## [Texte à lire]
────────────────────────────────────────
Des dizaines de tonnes de déchets en provenance du Luxembourg ont été saisies ou trouvées dans la nature cette année par les douaniers. Que la Lorraine soit la poubelle des voisins frontaliers coûte cher.
La Lorraine transformée en dépotoir à ciel ouvert pour étrangers indélicats. Excessif ? À peine. Le sujet est devenu une source de crispation pour les autorités et les intercommunalités bordant les frontières du Luxembourg et de la Belgique. Particuliers et entreprises n’ont aucun scrupule à venir décharger leurs déchets ménagers, ou les restes d’un chantier dans la nature, sur des chemins forestiers, voire dans des containers collectifs. « Chez eux, c’est payant. Ils préfèrent tout balancer chez nous », grince Sandro Di Girolamo, vice-président de la communauté de commune du Pays-Haut Val d’Alzette.
Ce sont les femmes de ménage travaillant au Luxembourg qui viennent jeter les poubelles de leurs patrons. Ce sont les artisans du bâtiment qui choisissent de se débarrasser discrètement des restes d’un chantier. Ce sont des camions qui déchargent en dehors de toute autorisation. Des comportements chassés avec de plus en plus d’assiduité par les services douaniers. « Nous en constatons de plus en plus souvent, expose Thomas Daguin, chef divisionnaire Lorraine Nord. Nous mettons en place des opérations du côté de Thionville et surtout de Longwy : la surveillance des flux révèle un phénomène en expansion. » Une forme de trafic mené souvent de façon artisanale pour économiser du temps et de l’argent. Mais pas seulement. Le transfert frauduleux de déchets est aussi mené à grande échelle.
En face, « il y a une vraie demande des maires et des intercommunalités, constate Thomas Daguin. Ces transferts transfrontaliers de déchets sont rigoureusement interdits. » Et passibles d’amende douanière pouvant monter jusqu’à quelques milliers d’euros.
« Beaucoup de pédagogie »
Un bouclage de frontière a été récemment monté par la brigade de Mont-Saint-Martin. Les douaniers se sont positionnés à Audun-le-Tiche et Rédange. Ces hommes sont particulièrement mobilisés sur le sujet. « Nous sommes quelques-uns originaires du secteur. Ça fait mal de voir ça dans la nature », confie l’un d’eux.
────────────────────────────────────────
## [Consignes]
a) Répondez à ces questions à partir du texte sur les déchets venus du Luxembourg :
(i) Quelle fonction occupe Sandro Di Girolamo ?
(ii) Jusqu'à quel montant peut monter l'amende douanière ?
(iii) Quelle brigade a récemment monté un bouclage de frontière ?
b) Poursuivez le texte sur les déchets venus du Luxembourg après sa dernière phrase.

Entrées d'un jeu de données
────────────────────────────────────────
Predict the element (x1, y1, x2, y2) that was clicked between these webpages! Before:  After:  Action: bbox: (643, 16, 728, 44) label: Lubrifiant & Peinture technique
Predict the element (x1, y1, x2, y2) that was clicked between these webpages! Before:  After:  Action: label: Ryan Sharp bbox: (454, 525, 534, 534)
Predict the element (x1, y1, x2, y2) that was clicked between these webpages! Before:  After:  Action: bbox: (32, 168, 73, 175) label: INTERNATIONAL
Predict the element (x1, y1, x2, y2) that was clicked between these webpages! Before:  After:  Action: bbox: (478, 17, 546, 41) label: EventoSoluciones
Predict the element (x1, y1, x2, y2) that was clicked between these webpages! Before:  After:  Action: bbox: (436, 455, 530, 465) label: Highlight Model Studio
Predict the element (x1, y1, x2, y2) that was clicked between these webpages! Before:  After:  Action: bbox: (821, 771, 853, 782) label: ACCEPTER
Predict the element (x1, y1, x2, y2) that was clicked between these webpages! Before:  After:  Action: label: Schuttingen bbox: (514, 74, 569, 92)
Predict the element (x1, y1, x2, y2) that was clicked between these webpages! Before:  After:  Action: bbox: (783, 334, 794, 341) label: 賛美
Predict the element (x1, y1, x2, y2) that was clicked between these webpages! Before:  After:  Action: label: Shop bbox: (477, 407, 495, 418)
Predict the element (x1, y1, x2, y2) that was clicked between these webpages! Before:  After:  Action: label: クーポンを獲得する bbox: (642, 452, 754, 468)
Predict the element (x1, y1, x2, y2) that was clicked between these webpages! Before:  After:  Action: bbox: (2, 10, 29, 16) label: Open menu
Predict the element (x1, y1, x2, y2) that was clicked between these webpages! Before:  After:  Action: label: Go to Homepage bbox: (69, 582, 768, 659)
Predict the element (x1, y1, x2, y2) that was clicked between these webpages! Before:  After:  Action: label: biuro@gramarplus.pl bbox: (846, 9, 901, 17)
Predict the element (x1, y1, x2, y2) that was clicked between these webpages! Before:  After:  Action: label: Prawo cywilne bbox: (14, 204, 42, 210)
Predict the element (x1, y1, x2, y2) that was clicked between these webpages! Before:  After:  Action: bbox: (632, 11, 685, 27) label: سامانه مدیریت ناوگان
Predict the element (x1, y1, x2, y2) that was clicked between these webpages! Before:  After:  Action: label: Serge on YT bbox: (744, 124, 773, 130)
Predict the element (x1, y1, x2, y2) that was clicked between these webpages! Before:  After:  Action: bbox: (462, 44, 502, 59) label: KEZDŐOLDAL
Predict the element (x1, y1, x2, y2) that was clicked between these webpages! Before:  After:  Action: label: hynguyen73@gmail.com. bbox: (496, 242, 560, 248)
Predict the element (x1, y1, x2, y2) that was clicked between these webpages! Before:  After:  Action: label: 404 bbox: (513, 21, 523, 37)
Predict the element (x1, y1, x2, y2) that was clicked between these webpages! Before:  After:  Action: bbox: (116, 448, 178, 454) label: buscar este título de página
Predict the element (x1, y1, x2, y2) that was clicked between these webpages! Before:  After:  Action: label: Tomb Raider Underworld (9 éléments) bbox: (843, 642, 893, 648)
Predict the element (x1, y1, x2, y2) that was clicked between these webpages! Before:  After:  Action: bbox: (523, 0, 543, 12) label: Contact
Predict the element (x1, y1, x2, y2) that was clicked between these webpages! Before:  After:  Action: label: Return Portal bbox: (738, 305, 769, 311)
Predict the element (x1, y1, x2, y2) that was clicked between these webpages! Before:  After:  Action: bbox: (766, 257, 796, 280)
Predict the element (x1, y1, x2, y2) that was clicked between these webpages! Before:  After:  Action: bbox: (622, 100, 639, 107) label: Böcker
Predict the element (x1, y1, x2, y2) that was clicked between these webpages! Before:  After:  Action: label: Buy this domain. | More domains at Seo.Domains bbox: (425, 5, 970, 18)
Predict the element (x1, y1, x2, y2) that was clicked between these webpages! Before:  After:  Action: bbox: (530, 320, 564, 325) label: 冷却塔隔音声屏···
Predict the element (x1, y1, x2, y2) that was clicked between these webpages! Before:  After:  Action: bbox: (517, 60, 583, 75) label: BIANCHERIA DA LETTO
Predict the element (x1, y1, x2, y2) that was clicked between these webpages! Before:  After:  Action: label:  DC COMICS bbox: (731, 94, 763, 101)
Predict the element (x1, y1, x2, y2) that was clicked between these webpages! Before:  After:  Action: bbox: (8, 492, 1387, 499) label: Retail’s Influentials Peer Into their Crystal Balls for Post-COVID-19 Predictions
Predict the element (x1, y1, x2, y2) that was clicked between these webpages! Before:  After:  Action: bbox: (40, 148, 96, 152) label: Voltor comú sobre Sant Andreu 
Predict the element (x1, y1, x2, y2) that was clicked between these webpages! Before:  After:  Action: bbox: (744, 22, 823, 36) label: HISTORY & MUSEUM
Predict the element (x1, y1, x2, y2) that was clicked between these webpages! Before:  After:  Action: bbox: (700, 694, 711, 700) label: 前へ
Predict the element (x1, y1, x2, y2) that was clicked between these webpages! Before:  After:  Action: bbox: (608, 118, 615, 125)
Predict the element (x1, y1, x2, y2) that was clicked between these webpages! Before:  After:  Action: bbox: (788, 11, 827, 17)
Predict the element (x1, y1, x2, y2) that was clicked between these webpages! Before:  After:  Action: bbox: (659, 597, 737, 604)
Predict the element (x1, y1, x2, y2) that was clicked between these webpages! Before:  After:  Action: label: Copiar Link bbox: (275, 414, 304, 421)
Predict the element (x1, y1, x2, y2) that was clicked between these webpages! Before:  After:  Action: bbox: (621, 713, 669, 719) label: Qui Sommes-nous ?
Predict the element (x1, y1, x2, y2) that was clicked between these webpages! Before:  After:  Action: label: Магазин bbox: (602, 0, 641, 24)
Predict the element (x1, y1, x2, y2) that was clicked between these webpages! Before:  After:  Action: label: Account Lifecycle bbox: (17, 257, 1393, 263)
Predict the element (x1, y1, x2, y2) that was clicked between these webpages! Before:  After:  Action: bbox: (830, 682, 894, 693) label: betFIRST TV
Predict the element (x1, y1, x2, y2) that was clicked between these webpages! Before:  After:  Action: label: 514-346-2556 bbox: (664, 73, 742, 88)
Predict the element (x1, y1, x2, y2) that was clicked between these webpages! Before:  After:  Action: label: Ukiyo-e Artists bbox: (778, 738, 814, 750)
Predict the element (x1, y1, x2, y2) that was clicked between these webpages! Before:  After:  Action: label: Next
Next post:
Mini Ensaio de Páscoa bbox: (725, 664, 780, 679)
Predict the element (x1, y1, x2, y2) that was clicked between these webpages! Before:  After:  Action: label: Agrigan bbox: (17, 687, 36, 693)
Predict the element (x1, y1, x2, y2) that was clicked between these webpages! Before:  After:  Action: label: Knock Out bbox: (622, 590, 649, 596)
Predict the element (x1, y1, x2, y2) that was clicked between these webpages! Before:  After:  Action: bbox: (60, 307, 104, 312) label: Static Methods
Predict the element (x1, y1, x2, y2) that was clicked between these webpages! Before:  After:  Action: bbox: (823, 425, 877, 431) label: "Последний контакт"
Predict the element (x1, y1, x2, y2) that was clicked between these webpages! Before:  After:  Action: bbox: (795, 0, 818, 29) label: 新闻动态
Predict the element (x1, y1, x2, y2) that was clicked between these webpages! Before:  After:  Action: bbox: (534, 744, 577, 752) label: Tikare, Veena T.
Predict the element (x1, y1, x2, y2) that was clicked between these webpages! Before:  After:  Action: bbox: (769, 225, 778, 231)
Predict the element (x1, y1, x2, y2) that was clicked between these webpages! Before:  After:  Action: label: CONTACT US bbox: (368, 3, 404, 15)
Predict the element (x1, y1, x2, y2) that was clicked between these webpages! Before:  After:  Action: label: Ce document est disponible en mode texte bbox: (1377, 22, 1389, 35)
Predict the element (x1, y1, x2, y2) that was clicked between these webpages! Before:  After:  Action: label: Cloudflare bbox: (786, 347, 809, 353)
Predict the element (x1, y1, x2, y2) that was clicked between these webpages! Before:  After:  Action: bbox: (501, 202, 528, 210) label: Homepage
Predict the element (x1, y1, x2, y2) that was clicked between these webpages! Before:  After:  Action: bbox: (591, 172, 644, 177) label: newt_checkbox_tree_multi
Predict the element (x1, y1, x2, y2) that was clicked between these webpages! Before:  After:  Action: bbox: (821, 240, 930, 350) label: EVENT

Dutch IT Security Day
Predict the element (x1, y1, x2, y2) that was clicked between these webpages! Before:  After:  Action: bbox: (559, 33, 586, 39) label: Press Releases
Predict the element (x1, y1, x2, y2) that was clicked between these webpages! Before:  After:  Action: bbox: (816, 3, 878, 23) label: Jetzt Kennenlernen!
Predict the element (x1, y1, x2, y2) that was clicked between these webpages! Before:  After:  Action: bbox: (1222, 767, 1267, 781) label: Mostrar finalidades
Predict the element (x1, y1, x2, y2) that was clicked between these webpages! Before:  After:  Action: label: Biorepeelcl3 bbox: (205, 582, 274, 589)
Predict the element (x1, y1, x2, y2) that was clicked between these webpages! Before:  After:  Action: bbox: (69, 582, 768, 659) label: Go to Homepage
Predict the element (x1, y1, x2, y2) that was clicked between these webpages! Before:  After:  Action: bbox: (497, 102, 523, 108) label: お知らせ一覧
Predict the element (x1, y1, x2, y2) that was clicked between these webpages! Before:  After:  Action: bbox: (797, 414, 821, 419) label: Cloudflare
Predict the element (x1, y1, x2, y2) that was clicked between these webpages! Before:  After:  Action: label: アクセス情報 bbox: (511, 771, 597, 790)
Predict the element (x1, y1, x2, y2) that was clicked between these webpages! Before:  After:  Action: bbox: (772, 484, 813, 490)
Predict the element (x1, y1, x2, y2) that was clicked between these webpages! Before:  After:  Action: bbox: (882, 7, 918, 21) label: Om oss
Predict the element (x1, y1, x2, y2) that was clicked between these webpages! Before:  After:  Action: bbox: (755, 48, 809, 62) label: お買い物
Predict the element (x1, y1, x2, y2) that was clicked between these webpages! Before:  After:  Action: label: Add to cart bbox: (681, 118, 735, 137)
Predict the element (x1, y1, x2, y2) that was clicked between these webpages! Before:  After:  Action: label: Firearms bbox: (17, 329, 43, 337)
────────────────────────────────────────
## [Corrigés]
a)
(i) Il est vice-président de la communauté de commune du Pays-Haut Val d'Alzette.
(ii) Elle peut monter jusqu'à quelques milliers d'euros.
(iii) La brigade de Mont-Saint-Martin.

b)
« On cible les camionnettes et les camions benne », prolonge le chef d’unité. Les utilitaires défilent. Les coffres sont inspectés systématiquement. Première touche : un fourgon blanc plein de cartons, de câbles électriques usagés, de déchets mécaniques bons pour la casse. Français installé avec son entreprise au Luxembourg, il assure « ne pas connaître la loi sur les déchets. J’allais seulement chercher des documents chez moi parce que je n’étais pas loin. Je fais le tri dans ma société, ce n’est pas pour aller jeter ça dans la nature ! Allons ! » Les douaniers le croient de bonne foi. Il est simplement mis en garde. « Dans notre action sur les déchets, il y a aussi beaucoup de pédagogie. En revanche, on s’assure toujours que les individus repartent immédiatement au Luxembourg. Et si on les reprend, là, on ne les rate pas. »
C’est le cas d’un homme qui commence à être fiché à la frontière. Il débarrasse les poubelles des bistrots d’Esch-sur-Alzette. L’autre jour, un artisan a été pris la main dans le sac avec une vieille cuisine à débarrasser. Une mauvaise habitude. C’est le cas, aussi, de plusieurs entreprises de BTP. Cette année, un poids lourd a été intercepté avec 25 tonnes de gravats.
« Les patrons commencent à comprendre, constate Thomas Daguin. À force de mettre des amendes, à force d’immobiliser les camions et leurs chauffeurs, j’espère qu’on va parvenir à freiner le problème. »
Kevin Grethen (Le Républicain Lorrain)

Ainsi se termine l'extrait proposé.